Она долго колебалась, но наконец встала. Тихо, как только могла. Не зажигая света, в темноте отыскала юбку и натянула ее на себя. В чулках ощупью добралась до окна. Раскрыла рамы, потом ставни, которые глухо стукнулись о стену дома.

В комнату влилась прохлада тихой осенней ночи. Воздух был такой же чистый, как небо с яркими звездами. Уршула вздохнула полной грудью, на душе отлегло. Мучившие ее мысли словно рассеивались в тускло мерцающем свете.

Она оперлась на подоконник. Внизу был балкон с деревянной решеткой, а под ним — темный двор, зажатый между гладкой стеной высокого соседнего дома справа и одноэтажным домом слева. Сзади его замыкал почерневший каменный забор, поверх которого тянулась густо переплетенная колючая проволока. За двором шли луга и поля, окаймленные фруктовыми деревьями. Вдали вырисовывались контуры гор, их вершины доставали до звезд.

Глаза Уршулы привыкли к темноте, и она все отчетливее различала отдельные предметы. Она пристально вглядывалась в них, отгоняя от себя обрывки мыслей, стараясь успокоиться. Постепенно она начала прислушиваться к голосам, глухо доносившимся до нее и раньше. При открытом окне они стали отчетливее, будто вырывались из-за высокой стены справа. Они то исчезали, то возвращались, однообразные, монотонные, с еле уловимыми для слуха различиями. Сначала Уршуле показалось, что это картежники, ударяя картами по столу, в азарте что-то выкрикивают. Но удары были слишком частыми и равномерными, а неразборчивые выкрики слишком похожи один на другой, кто-то беспрестанно в сердцах повторял одни и те же слова. Время от времени слышался сдавленный протяжный крик, за которым в коротких промежутках между ударами следовали глухие стоны.

Уршулу затрясло, она вся обратилась в слух. Что же это за голоса? В веренице мыслей мелькнула догадка, но Уршула отогнала ее… И в эту минуту приоткрылась дверь бокового здания. Ровно настолько, чтобы выпустить кого-то и мигом закрыться. Из двери вырвался сноп яркого света и тут же погас. Вместе с ним выплеснулись и смолкли отчетливые голоса.

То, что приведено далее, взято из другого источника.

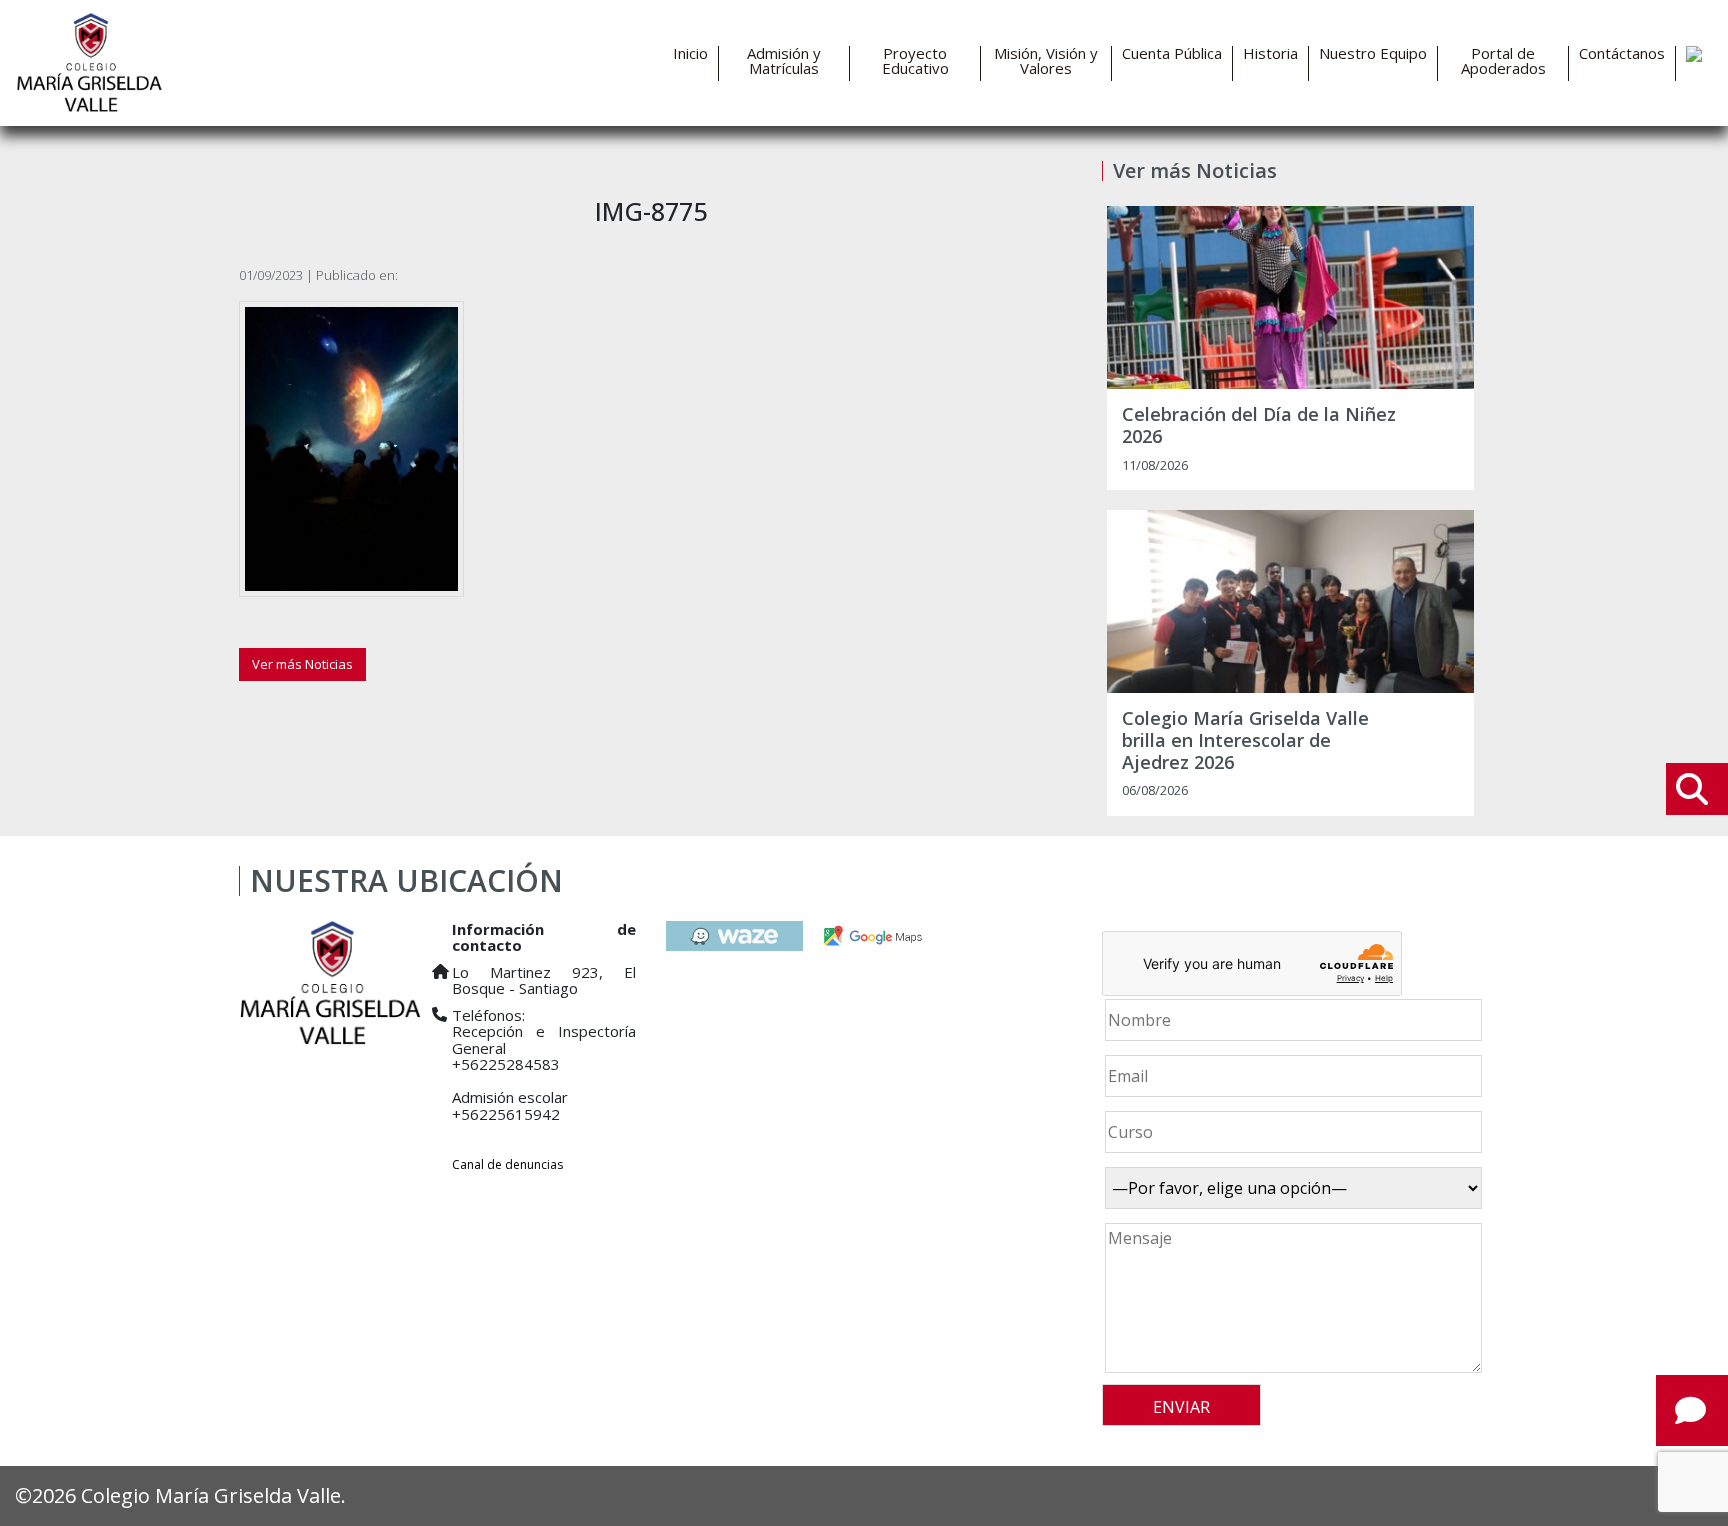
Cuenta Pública (1172, 53)
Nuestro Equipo (1373, 53)
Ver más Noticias (302, 664)
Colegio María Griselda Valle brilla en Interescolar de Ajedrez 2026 (1245, 740)
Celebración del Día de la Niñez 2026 (1259, 425)
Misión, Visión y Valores (1046, 61)
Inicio (690, 53)
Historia (1270, 53)
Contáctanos (1622, 53)
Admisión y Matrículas (784, 61)
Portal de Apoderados (1503, 61)
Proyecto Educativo (915, 61)
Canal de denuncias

Уршула выпрямилась и скрестила руки. До нее донесся бешеный окрик: «Parli, ribelle!»[10] Потом удары, протяжный стон, клокочущий от крови голос… Человек, который только что вышел во двор, снова вернулся. Вместе со снопом света тьму прорезал нечеловеческий стон: «О-о-о!» Будто кто-то корчился в предсмертных судорогах, под пытками, которые не мог больше вынести. И снова на несколько мгновений все замерло. Потом опять раздались глухие голоса, их поглощала, вбирала в себя ночь.